━━━ Raw data
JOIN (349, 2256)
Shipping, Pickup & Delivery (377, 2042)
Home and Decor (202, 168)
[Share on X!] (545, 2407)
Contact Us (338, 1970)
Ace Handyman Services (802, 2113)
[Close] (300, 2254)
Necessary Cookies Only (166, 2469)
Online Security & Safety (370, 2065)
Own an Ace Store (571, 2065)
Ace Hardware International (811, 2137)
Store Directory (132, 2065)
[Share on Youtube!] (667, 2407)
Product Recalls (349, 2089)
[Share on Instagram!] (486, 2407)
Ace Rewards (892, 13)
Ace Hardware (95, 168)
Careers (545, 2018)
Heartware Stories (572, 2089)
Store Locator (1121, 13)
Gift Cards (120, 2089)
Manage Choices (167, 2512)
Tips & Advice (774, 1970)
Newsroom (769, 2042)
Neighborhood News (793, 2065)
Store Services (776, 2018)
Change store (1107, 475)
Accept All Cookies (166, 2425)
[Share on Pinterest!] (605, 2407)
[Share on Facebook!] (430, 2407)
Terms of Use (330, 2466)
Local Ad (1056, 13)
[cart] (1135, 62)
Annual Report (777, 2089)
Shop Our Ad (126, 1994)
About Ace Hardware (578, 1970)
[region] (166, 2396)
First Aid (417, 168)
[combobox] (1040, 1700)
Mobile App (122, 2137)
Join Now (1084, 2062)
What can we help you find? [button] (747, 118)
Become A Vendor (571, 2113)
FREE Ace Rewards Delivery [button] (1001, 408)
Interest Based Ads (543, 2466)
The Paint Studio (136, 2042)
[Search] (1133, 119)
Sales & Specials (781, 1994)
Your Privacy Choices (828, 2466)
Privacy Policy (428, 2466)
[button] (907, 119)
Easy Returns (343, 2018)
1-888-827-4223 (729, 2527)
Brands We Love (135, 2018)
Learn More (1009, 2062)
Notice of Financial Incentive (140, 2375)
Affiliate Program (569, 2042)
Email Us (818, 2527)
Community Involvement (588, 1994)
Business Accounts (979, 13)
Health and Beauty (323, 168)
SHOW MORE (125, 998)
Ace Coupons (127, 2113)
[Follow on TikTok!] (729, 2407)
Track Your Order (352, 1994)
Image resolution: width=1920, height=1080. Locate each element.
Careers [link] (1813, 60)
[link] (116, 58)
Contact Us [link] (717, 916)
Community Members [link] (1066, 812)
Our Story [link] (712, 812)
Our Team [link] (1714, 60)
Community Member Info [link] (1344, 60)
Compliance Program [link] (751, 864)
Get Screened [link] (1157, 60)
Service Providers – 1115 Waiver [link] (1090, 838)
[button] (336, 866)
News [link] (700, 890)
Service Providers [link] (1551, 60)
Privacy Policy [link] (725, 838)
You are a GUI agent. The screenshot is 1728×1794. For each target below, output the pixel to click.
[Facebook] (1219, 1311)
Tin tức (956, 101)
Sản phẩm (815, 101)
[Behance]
━━━━━━
- What to work on: Word for word, transcribe the complete listing.

- Expected output:
JOIN (349, 2256)
Shipping, Pickup & Delivery (377, 2042)
Home and Decor (202, 168)
[Share on X!] (545, 2407)
Contact Us (338, 1970)
Ace Handyman Services (802, 2113)
[Close] (300, 2254)
Necessary Cookies Only (166, 2469)
Online Security & Safety (370, 2065)
Own an Ace Store (571, 2065)
Ace Hardware International (811, 2137)
Store Directory (132, 2065)
[Share on Youtube!] (667, 2407)
Product Recalls (349, 2089)
[Share on Instagram!] (486, 2407)
Ace Rewards (892, 13)
Ace Hardware (95, 168)
Careers (545, 2018)
Heartware Stories (572, 2089)
Store Locator (1121, 13)
Gift Cards (120, 2089)
Manage Choices (167, 2512)
Tips & Advice (774, 1970)
Newsroom (769, 2042)
Neighborhood News (793, 2065)
Store Services (776, 2018)
Change store (1107, 475)
Accept All Cookies (166, 2425)
[Share on Pinterest!] (605, 2407)
[Share on Facebook!] (430, 2407)
Terms of Use (330, 2466)
Local Ad (1056, 13)
[cart] (1135, 62)
Annual Report (777, 2089)
Shop Our Ad (126, 1994)
About Ace Hardware (578, 1970)
[region] (166, 2396)
First Aid (417, 168)
[combobox] (1040, 1700)
Mobile App (122, 2137)
Join Now (1084, 2062)
What can we help you find? [button] (747, 118)
Become A Vendor (571, 2113)
FREE Ace Rewards Delivery [button] (1001, 408)
Interest Based Ads (543, 2466)
The Paint Studio (136, 2042)
[Search] (1133, 119)
Sales & Specials (781, 1994)
Your Privacy Choices (828, 2466)
Privacy Policy (428, 2466)
[button] (907, 119)
Easy Returns (343, 2018)
1-888-827-4223 (729, 2527)
Brands We Love (135, 2018)
Learn More (1009, 2062)
Notice of Financial Incentive (140, 2375)
Affiliate Program (569, 2042)
Email Us (818, 2527)
Community Involvement (588, 1994)
Business Accounts (979, 13)
Health and Beauty (323, 168)
SHOW MORE (125, 998)
Ace Coupons (127, 2113)
[Follow on TikTok!] (729, 2407)
Track Your Order (352, 1994)
Image resolution: width=1920, height=1080. Locate each element.
Careers [link] (1813, 60)
[link] (116, 58)
Contact Us [link] (717, 916)
Community Members [link] (1066, 812)
Our Story [link] (712, 812)
Our Team [link] (1714, 60)
Community Member Info [link] (1344, 60)
Compliance Program [link] (751, 864)
Get Screened [link] (1157, 60)
Service Providers – 1115 Waiver [link] (1090, 838)
[button] (336, 866)
News [link] (700, 890)
Service Providers [link] (1551, 60)
Privacy Policy [link] (725, 838)
You are a GUI agent. The screenshot is 1728×1794. For each target below, output the pixel to click.
[Facebook] (1219, 1311)
Tin tức (956, 101)
Sản phẩm (815, 101)
[Behance]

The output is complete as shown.